Article | Creating Resilience
Budget 2023 and economic competitiveness: the ‘net zero’ gap
March 17, 2023 7 Minute Read

The latest UK Budget saw £20bn of new investment in carbon capture and storage solutions, and a selection of other worthwhile ‘green’ measures. However, this spending is not a comprehensive plan of action in response to the Government-commissioned Skidmore Review, which was published only two months ago. This agenda-setting Review aimed to advise on how to achieve the UK’s net zero emissions target cost-effectively. It seeks to position that target not as a cost, but as a unique and powerful investment opportunity. In our view, the Review provides an action plan which, if implemented in a coordinated and timely manner, could attract significantly more investment into the UK’s net zero transition – and, by extension, UK real estate.
Normally, when the Government is enthusiastic about an external reviewer’s report, it publishes its response simultaneously with the Review’s conclusions. But in Skidmore’s case, this did not happen, suggesting a reluctance among Ministers to embrace it. The Prime Minister simply advised that the Government would respond to the Review “in the coming year”.
Given that the Review is about finance, investment and economic competitiveness (as was this year’s Budget), it comes as a surprise that the Budget document does not mention Skidmore’s work.
Instead, it now looks likely that the Government will address the Review’s recommendations later in March 2023 as part of the work they have been required by the High Court to do to revise the existing Net Zero Strategy.
Skidmore Review – implications for real estate
In our work with clients, we’re constantly asked to advise on the likely UK regulatory pathway to net zero. Real estate investors face significant costs in refurbishing or developing buildings consistently with net zero targets. So, it’s difficult to advise international inward investor clients that “we don’t know” or “the Government hasn’t decided” on key issues like when and if commercial buildings will become legally unlettable for poor environmental performance or what the (delayed) UK Green Taxonomy’s approach to real estate will be.
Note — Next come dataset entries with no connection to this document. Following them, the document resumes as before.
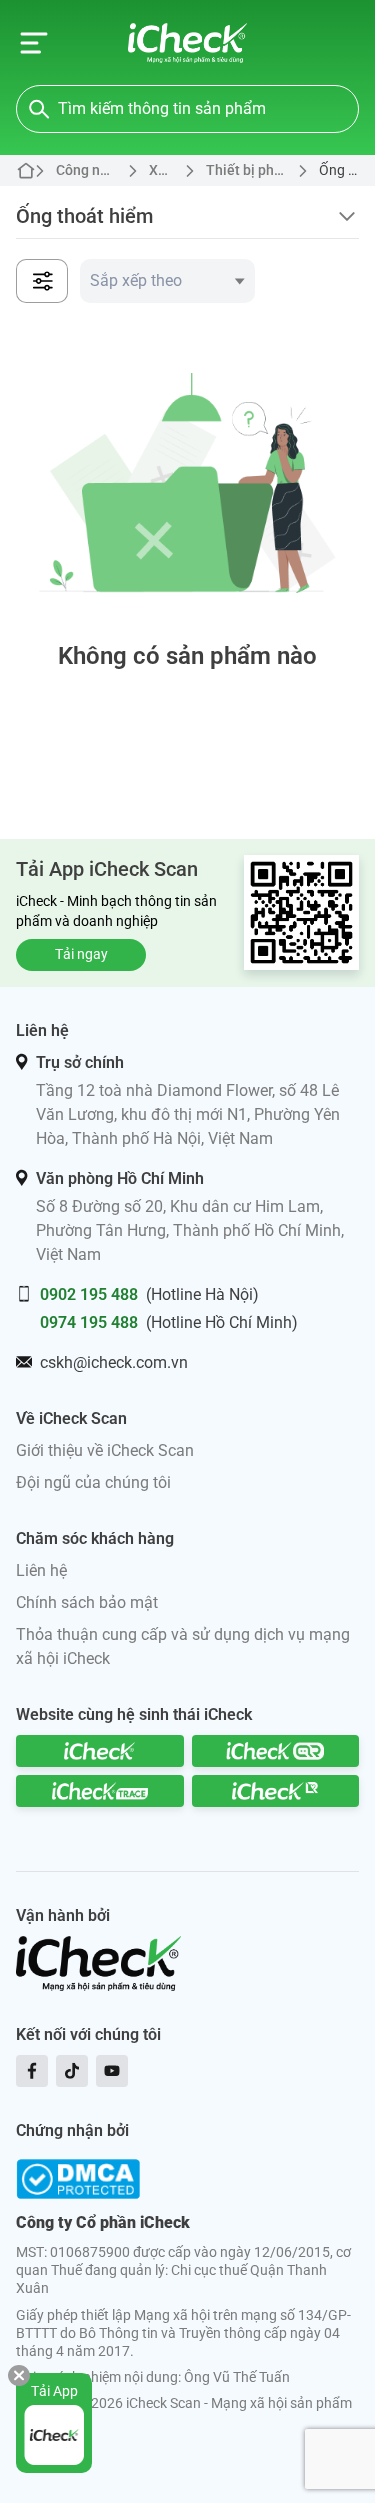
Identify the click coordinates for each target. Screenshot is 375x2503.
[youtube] (112, 2071)
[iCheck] (100, 1751)
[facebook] (32, 2071)
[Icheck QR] (276, 1751)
Real estate is a long-term illiquid asset, and UK buildings compete internationally for capital which can and does go elsewhere if the policy environment is uncertain. For example, CBRE’s research has shown how Brexit-related uncertainty had that effect. Because of the direct impact of climate change on real estate, and the scale of emissions from real estate, Government ‘net zero’ policies need to be stable and predictable over the longer term – even if they are challenging. So, Skidmore’s call for clarity, certainty and consistency as essential prerequisites for attracting investment and securing competitiveness is important to heed.
The green real estate opportunity
Skidmore argues that the challenge of addressing climate change is a huge opportunity for inward investment into UK real estate. Historically, the UK has been a leading international real estate investment destination, regarded as a ‘safe haven’ for investing, especially in core, prime stock. We see this confidence in our work with clients.
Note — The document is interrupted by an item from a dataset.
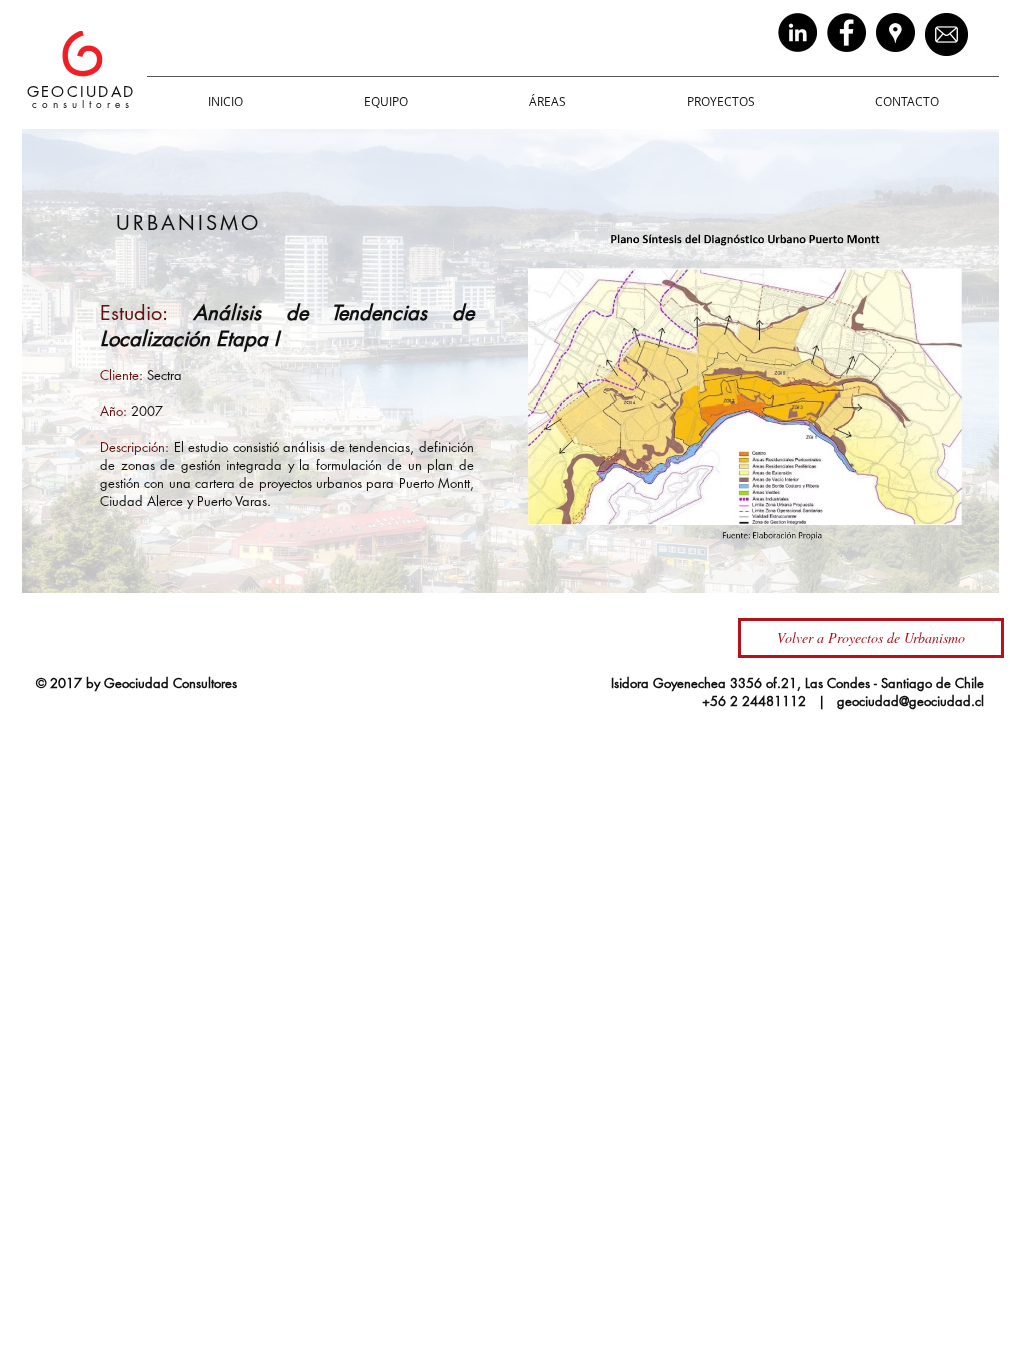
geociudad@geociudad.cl (910, 701)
But increasingly, a building is arguably not a prime building unless it meets the environmental performance requirements of occupiers and regulators. And around the world, Governments are offering significant and increasing subsidies and frameworks for green industries, led by the US Inflation Reduction Act. So, there is a risk that UK real estate starts to become uncompetitive globally if the UK net zero regulatory framework does not provide as clear, certain, and consistent a framework as that of competitor jurisdictions. CBRE’s research shows that green buildings do now often attract higher prices, and that there are price discounts for buildings with poor environmental credentials which arise from them being ‘regulated out’.
So, although the Budget focuses on new green energy subsidies, investors also need to know what the regulatory pathway will be for buildings, real estate finance and investment vehicles. Skidmore’s principles need to apply across the whole range of Government tools.
If at first you don’t succeed, make sure you’re first to try
We should recognise (as Skidmore does) that in some respects the UK is already being more ambitious, with more challenging net zero interim milestones than either the US or the EU. But Skidmore argues that there is an opportunity to go faster.
This does not mean that the Government should proceed immediately on everything, nor does it mean Skidmore’s recommendations are perfect.
While Skidmore called for the Government to accelerate the implementation of its 2020 proposal (which many of our clients are already preparing for) to require leased buildings to meet an EPC ‘B’ standard by 2030, he didn’t mention the Government's more far-reaching proposal to supplement EPCs with operational energy ratings as the basis of regulation. Such ratings would be a complementary measure because EPCs often aren’t very representative of actual energy use. The Review also complicated matters by proposing residential EPCs be rebranded as NZPCs.
Similarly, Skidmore’s proposals on reorientating the land use planning system towards net zero will be complex to achieve in practice both politically and technically, as is illustrated by the recent furore over how the planning system deals with windfarms. And very low consumer take-up of initiatives like the Boiler Upgrade Scheme suggest further policy and communications work is needed to efficiently electrify the UK’s homes.
So, not every recommendation that Skidmore makes, or that the Government attempts, is going to work. Some ideas will take time to implement, and the UK’s policy needs to reflect the fact that our fate rests partly on developments in other jurisdictions, especially the EU. In some respects, the UK has a promising head start, which we must maintain for the benefit of our economy.